I know what it means to sit across from someone that “Knows it all,” and needs to show that they “Know it all.” And I know that I know this is about them. Not me. However, the way I see it is this is part of the problem.
Whether this is religion, economics, politics, or even if it is as simple as my doctor is better than yours; everyone has this strange need to be validated as being right. But to what avail?
Is this helpful? Or, how does this look to the browbeaten and tired? How does this interact with someone looking to change or better themselves?
Is this going to help someone come out from behind a problem and say, “Hey, can you please help me?”
I don’t think so . . .

I see the need for a better rapport, which might not be simple. And I get it, but still, I think there needs to be a better line of communication.
I think we need to do away with the different social echelons of cool or rich and step away from the hierarchical roles that we seem to think come with merit, when in fact, the truth of the matter is I am just me and you are just you.

I think we need to bridge the gap with each other. I think we need to bridge the gap between us and our children because of course, we think we know better than they do. Of course we know better.
I remember as a kid I was told, “You’re just a kid,” in a way that would cancel out whatever knowledge I might have known, and, also, this devalued my thoughts or feelings, because after all, “I’m just a kid,” right?

I remember being told, “What do you know? You’re just a kid!”
To which I responded, “What do you know? You’re old.”
I argued, “It’s been a long time since you were a kid!” and then I’d say something like, “We’ve come a long way since Little House on The Prairie!”
And I was angry about this; I vehemently argued my point and denied the authority. Whether this was an argument with a teacher, a parent, or someone with a position in administration—all I saw was a bridge that could never be connected. They were them and I was me. And never the twain shall meet.
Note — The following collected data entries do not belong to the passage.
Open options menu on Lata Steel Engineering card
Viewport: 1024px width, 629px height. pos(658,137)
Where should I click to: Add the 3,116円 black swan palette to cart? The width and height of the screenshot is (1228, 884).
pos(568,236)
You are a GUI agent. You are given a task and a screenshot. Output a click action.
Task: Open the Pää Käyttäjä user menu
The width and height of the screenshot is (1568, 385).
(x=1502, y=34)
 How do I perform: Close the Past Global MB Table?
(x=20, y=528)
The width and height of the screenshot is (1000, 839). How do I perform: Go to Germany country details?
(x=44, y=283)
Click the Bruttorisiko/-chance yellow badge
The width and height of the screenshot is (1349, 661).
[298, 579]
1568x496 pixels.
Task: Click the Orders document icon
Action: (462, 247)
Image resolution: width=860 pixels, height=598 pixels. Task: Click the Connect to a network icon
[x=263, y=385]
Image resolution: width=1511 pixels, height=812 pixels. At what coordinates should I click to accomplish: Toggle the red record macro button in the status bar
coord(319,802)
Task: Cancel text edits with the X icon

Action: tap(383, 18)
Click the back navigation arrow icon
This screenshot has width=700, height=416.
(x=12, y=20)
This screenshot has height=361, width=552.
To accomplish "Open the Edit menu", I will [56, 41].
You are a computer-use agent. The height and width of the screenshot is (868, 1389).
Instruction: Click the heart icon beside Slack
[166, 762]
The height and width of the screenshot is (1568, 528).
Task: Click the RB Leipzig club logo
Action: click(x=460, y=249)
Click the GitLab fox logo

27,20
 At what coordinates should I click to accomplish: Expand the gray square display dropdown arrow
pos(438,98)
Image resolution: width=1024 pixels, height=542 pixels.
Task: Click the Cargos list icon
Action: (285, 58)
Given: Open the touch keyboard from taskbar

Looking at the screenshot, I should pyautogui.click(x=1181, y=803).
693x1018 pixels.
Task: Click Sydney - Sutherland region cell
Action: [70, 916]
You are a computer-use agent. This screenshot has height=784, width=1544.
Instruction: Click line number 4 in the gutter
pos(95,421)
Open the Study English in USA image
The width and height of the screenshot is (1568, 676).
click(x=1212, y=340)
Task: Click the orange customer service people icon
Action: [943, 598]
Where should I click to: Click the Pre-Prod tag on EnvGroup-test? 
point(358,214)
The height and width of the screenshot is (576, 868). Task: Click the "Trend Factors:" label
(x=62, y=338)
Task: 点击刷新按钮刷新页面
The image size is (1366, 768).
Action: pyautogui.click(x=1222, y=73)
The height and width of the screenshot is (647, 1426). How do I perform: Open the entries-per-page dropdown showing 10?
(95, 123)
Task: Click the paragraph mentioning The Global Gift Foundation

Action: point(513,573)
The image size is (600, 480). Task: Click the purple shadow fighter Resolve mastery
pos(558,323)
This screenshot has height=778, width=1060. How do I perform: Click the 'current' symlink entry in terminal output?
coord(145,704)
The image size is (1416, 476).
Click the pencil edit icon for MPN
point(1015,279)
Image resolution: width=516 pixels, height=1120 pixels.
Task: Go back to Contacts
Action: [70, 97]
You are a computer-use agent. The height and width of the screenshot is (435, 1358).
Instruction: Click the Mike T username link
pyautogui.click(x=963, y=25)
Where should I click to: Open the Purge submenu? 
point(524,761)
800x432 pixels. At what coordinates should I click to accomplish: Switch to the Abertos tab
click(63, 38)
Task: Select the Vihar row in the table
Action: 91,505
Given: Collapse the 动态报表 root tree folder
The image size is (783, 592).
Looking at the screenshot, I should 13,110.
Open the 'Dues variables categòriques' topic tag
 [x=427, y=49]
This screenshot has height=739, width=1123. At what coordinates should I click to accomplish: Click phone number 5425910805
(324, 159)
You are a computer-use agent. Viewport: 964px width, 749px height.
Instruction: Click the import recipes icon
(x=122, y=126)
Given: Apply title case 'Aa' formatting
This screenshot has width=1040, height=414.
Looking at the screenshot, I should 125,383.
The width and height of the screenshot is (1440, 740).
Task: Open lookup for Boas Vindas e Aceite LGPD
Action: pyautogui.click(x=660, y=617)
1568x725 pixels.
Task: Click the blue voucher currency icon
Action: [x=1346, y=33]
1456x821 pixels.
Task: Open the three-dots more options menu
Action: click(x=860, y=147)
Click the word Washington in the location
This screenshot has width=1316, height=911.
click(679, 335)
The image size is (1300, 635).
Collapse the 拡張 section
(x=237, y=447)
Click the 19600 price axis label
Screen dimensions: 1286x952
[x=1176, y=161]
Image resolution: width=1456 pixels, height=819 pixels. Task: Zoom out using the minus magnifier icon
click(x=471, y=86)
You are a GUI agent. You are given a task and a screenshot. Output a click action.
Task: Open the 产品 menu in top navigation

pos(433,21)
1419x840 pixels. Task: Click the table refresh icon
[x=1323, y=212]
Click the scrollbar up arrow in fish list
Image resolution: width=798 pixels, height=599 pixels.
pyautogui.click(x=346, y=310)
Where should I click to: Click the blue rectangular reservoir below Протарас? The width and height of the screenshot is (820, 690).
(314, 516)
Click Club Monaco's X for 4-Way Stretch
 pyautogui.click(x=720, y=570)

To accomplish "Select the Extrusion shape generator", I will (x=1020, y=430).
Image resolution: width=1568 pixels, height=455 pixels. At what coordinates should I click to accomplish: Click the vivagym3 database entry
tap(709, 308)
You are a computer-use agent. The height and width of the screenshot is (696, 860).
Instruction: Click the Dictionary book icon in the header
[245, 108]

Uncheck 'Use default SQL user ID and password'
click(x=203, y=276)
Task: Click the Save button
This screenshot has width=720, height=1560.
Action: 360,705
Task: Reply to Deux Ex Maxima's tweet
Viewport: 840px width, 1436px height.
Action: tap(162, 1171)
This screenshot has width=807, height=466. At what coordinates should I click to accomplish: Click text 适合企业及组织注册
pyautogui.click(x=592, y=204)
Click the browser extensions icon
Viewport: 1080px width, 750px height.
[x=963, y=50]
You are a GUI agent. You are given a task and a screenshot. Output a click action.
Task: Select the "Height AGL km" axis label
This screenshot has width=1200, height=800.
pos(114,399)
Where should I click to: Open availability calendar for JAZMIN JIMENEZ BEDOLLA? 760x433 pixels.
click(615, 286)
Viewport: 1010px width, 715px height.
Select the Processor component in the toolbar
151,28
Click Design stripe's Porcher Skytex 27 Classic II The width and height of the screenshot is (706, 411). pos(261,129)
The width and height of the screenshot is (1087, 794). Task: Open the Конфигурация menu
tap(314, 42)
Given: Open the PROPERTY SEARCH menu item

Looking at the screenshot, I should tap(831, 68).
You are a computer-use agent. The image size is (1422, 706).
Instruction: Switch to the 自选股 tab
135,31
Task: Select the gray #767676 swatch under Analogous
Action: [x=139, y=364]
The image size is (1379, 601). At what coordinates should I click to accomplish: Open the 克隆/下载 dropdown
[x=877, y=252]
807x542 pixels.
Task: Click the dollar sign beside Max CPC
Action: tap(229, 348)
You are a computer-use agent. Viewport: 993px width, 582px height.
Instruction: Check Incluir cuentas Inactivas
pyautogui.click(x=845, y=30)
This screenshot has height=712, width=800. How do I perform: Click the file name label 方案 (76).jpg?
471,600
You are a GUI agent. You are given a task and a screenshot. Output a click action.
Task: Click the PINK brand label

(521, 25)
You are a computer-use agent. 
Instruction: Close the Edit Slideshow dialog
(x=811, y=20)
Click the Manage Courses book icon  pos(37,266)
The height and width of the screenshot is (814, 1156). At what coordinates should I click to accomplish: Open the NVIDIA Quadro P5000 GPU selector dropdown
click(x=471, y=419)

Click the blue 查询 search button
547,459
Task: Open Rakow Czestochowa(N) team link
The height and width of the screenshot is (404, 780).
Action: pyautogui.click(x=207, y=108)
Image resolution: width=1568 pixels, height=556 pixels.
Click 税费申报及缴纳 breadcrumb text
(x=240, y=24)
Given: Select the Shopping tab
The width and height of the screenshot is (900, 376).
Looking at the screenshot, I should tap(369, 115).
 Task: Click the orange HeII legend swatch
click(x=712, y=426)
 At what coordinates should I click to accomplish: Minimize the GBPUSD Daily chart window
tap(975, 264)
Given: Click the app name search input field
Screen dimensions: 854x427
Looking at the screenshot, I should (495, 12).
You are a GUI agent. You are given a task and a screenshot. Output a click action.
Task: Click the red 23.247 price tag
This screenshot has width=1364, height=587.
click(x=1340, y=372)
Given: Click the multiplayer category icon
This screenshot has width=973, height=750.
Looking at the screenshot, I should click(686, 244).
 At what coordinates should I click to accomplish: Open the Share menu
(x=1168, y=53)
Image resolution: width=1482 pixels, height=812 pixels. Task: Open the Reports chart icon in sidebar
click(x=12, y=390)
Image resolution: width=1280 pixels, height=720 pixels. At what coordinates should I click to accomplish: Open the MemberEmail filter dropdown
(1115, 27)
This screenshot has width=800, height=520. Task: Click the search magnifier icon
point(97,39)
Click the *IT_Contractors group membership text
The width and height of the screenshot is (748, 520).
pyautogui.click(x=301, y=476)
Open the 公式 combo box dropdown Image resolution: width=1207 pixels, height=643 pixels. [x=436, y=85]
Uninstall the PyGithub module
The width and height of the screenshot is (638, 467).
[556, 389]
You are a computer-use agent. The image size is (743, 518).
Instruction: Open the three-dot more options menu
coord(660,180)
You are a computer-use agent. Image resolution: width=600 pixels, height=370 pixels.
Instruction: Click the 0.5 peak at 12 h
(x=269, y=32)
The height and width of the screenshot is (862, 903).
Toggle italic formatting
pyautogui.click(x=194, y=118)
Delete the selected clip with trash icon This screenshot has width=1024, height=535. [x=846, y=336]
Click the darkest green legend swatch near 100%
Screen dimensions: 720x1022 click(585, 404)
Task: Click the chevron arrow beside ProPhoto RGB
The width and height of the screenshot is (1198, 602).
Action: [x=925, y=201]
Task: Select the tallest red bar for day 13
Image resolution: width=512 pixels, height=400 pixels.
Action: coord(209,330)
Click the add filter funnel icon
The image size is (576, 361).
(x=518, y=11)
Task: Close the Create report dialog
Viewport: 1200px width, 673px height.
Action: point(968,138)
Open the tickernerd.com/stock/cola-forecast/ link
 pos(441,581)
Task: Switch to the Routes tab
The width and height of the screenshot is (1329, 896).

There was always a right and there was always a wrong. But let’s face it. No one wants to be wrong. Everyone has the need to be heard and be right.
Even if some were to say they are accustomed to being told they are wrong and they were used to being submissive; deep down, submerged beyond the tapes we keep in our memory banks is a need to be heard, validated, and in some cases, vindicated.

I think there needs to be a new rapport. I think we need to learn to listen as well as speak honestly, to listen actively and empathetically. I think in some cases, people need to get off their high horse and walk for a while.
We need to rid ourselves of this “Holier than though,” mentality because the truth is, we all have something in the background.
No one among us is able to cast the first stone, as they say, and no one has a background so squeaky clean.
We are all human, we all make mistakes. Almost everyone has a secret they want to keep hidden and most people wear a mask on a daily basis because it is natural to want to protect that fragile little thing we call an ego.

I think we need to reach out to each other on a equal playing field. I understand the need for different roles. I get that. I understand there needs to be leaders in certain situations. But lead from the front. Not from the back. Lead by example. Lead by attraction and not through promotion. And if you’re going to lead, lead in your position. This does not grant you the godly knowledge of everything. This just means you have a position in life. Do your job.

I remember entering a self-help room at the beginning of one of a crucial change in my life. One person had been going to these meetings for decades. Another was only going for a short time. And there were others as well that seemed to think their time in the fellowship meant more than what it was.

I had to learn that while yes, experience is helpful; my experience only applies to me. This does not mean my experience applies to anyone or everyone else. Even if the circumstances are similar—I am me, you are you, and the two of us both have the right to be perfectly unique.

I learned it is better to build together on a common ground than anything else.
I think we need to get rid of the idea which says, “It’s my way or the highway!”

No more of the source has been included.